Cómo elegir el calentador de infrarrojos adecuado para su baño
Seamos sinceros: no hay nada peor que salir de una ducha caliente y encontrarse en un baño que parece un congelador. Eso arruina el ambiente y hace que uno quiera volver rápidamente bajo el agua.
Ahí es donde entra en juego la lámpara de infrarrojos. Pero antes de comprar la más potente que encuentre, debe pensar en el tamaño de su habitación. Si es demasiado pequeña, simplemente estará mirando una bombilla que no calienta nada.
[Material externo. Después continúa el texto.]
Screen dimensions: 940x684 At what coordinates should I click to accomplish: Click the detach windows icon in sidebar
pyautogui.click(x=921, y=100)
Si es demasiado grande, desperdiciará electricidad… o, peor aún, hacerá que el aparato se sobrecaliente.
Encontrando el equilibrio perfecto
Si tiene un baño muy pequeño (menos de 4 m²), basta con una lámpara de 250 W a 400 W. Así, el espacio se volverá cálido casi al instante, sin sobrecargar su sistema eléctrico.
Para baños de tamaño medio (entre 4 m² y 8 m²), lo ideal es usar una lámpara de 600 W a 800 W. Un consejo profesional: en lugar de usar una lámpara enorme y muy potente, pruebe con dos lámparas más pequeñas. De esta manera, el calor se distribuirá mejor por toda la habitación, evitando así zonas demasiado calientes o frías.
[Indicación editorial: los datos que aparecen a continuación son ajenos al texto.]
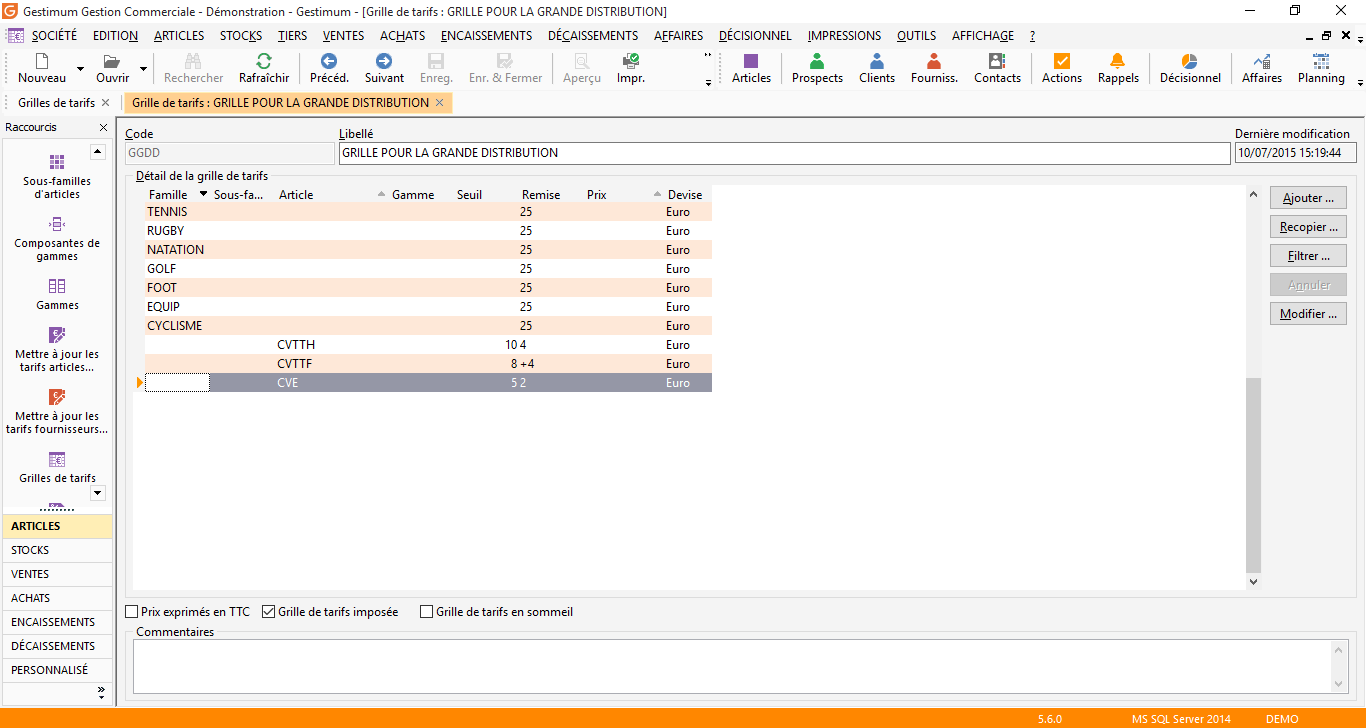Open the VENTES menu
This screenshot has height=728, width=1366.
tap(343, 36)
Si tiene un baño muy grande (10 m² o más), necesitará una lámpara de 1000 W o más. Quizás incluso necesite varios aparatos para mantener todo el baño cálido.
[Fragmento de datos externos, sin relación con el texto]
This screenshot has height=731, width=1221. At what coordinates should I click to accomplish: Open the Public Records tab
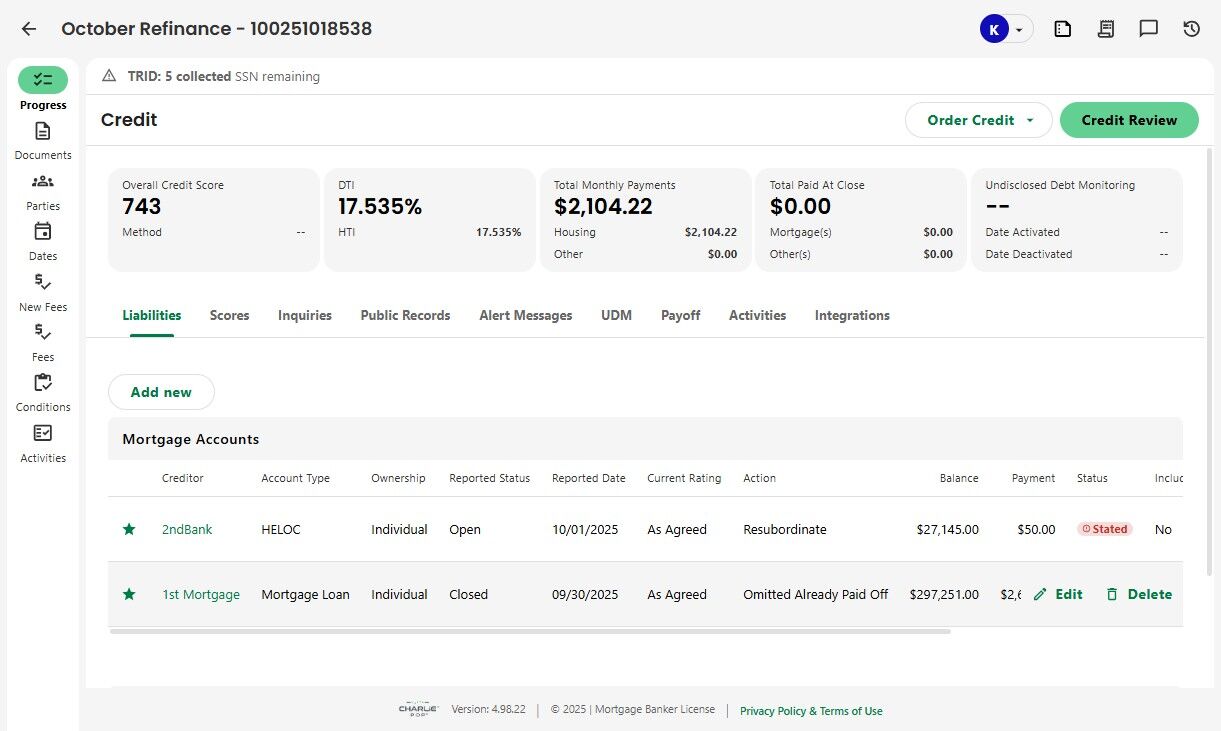pos(405,315)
Una advertencia sobre la potencia
Las lámparas de alta potencia son buenas porque se calientan rápidamente. Pero consumen mucha energía.
Si vive en una casa antigua y planea instalar una lámpara de 1200 W, primero revise sus cables. Si los cables son demasiado delgados o el disyuntor está viejo, la luz se apagará en cuanto encienda la lámpara. No es una buena forma de comenzar el día.
Trabaje de manera inteligente, no con esfuerzo excesivo
En realidad, no necesita un calentador muy potente si lo coloca en el lugar adecuado.
El calor de infrarrojos viaja en línea recta. Lo siente en el momento en que lo recibe. Por eso, coloque las lámparas justo donde usted se encontrará: por ejemplo, justo encima de la salida de la ducha o junto al tocador. Puede usar una lámpara de menor potencia y aun así sentirse como si estuviera envuelto en una manta cálida.
Y, por favor, no deje las lámparas encendidas todo el día. Estos aparatos están diseñados para proporcionar un calor rápido, no para mantener la habitación caliente las 24 horas del día. Utilice un temporizador o un interruptor inteligente. Esto le ayudará a ahorrar dinero en la factura de electricidad y evitará que el equipo se desgaste rápidamente.